Exercise brief
Repeat word for word the opening stretch of the entries, from the first line through the line containing "Given: Open more options on Lucas's tweet".
* * * *
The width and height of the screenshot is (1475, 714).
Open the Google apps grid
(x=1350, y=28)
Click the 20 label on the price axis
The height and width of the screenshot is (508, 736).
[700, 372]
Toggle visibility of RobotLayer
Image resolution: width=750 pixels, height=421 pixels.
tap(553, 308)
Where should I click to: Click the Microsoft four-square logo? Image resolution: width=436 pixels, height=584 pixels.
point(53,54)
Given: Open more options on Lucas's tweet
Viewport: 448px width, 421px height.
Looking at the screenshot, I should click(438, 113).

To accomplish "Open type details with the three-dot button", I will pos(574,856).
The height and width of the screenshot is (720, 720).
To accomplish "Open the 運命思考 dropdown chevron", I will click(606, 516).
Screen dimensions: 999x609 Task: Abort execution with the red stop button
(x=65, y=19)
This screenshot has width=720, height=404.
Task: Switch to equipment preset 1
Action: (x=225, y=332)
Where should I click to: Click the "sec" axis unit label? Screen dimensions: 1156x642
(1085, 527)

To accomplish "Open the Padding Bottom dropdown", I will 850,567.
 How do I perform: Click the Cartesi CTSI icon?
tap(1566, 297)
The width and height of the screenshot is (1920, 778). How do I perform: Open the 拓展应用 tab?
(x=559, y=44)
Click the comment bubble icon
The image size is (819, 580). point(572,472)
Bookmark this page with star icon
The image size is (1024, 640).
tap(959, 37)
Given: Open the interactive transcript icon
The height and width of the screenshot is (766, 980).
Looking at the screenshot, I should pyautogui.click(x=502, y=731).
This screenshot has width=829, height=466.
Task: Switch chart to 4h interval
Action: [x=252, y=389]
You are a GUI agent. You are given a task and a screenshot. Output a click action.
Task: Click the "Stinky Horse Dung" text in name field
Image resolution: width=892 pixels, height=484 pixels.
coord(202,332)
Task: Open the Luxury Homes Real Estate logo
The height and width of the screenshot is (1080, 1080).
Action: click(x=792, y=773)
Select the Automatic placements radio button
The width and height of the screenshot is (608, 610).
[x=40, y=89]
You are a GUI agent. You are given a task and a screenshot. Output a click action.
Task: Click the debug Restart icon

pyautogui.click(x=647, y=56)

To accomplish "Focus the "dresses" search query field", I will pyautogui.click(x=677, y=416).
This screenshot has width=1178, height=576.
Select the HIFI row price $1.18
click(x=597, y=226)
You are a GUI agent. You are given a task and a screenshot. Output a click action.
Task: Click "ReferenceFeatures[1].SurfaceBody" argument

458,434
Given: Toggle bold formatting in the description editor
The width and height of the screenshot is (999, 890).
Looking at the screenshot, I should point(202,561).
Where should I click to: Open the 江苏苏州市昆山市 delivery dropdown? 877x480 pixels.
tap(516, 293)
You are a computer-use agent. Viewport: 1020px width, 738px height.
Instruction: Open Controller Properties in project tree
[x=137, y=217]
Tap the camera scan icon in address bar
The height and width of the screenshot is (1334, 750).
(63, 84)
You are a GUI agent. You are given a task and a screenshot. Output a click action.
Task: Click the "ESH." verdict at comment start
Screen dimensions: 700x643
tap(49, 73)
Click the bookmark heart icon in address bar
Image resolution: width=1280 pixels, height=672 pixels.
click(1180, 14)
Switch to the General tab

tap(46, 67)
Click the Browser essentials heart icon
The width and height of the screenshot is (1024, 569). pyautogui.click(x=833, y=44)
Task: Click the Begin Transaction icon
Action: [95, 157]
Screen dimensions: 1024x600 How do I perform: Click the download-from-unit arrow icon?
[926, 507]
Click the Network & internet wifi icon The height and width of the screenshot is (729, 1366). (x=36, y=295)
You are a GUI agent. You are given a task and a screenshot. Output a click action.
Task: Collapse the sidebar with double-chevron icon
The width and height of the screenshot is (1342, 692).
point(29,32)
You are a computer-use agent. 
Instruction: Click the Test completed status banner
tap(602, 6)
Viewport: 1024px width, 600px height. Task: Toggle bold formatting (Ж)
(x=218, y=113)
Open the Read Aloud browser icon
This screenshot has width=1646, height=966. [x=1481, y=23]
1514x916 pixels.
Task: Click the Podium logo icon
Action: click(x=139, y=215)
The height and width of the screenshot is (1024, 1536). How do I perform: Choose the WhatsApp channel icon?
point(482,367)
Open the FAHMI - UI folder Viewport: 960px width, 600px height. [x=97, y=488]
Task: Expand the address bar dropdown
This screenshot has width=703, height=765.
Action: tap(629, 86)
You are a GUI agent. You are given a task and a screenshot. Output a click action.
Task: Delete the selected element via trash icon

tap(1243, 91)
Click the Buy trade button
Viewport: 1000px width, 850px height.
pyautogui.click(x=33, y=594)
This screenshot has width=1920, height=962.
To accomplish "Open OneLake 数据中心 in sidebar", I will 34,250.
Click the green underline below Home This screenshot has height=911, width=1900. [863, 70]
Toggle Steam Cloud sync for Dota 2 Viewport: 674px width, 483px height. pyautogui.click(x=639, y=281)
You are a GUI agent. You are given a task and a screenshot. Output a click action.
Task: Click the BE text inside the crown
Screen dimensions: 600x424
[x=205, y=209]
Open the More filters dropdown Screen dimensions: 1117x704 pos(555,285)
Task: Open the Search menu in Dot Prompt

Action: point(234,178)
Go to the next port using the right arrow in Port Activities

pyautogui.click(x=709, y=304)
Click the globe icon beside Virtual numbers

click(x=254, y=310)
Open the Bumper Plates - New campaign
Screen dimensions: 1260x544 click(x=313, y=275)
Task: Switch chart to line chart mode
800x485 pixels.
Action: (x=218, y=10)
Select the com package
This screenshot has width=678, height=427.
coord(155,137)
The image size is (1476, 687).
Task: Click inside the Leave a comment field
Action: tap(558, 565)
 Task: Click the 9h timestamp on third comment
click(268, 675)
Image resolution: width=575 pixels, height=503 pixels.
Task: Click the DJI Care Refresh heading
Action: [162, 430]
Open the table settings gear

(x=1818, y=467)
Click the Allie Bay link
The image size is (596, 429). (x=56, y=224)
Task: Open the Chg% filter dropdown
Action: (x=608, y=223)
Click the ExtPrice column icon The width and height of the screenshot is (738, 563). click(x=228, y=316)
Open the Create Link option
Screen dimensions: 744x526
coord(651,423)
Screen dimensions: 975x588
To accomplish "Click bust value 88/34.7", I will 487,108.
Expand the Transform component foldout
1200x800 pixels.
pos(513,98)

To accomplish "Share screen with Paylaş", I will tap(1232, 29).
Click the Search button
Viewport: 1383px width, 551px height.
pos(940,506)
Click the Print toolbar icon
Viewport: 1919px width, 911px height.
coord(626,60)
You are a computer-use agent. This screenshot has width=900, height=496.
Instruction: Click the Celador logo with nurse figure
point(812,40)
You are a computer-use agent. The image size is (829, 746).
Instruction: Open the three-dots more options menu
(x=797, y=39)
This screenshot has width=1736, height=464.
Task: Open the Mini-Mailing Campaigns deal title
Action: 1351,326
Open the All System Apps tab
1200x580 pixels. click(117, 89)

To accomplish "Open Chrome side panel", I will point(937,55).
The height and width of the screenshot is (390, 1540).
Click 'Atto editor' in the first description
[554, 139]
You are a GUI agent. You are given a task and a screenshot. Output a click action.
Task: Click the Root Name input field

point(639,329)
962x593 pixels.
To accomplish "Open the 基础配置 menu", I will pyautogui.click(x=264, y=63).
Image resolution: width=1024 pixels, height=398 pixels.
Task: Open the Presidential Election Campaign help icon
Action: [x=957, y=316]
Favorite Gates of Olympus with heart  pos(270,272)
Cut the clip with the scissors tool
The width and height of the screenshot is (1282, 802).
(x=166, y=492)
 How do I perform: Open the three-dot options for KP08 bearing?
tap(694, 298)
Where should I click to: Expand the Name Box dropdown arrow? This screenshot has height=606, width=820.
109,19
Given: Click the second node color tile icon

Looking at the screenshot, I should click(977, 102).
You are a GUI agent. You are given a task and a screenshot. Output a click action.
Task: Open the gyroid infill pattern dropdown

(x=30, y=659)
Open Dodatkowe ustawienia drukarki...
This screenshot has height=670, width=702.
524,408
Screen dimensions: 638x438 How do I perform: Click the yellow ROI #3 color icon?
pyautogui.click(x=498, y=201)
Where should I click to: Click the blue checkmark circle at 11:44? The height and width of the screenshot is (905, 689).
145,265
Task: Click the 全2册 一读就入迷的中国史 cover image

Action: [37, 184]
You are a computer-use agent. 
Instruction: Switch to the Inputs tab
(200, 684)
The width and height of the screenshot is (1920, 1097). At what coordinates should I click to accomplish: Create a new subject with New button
* * * *
Response to the exercise
The width and height of the screenshot is (1475, 714).
Open the Google apps grid
(x=1350, y=28)
Click the 20 label on the price axis
The height and width of the screenshot is (508, 736).
[700, 372]
Toggle visibility of RobotLayer
Image resolution: width=750 pixels, height=421 pixels.
tap(553, 308)
Where should I click to: Click the Microsoft four-square logo? Image resolution: width=436 pixels, height=584 pixels.
point(53,54)
Given: Open more options on Lucas's tweet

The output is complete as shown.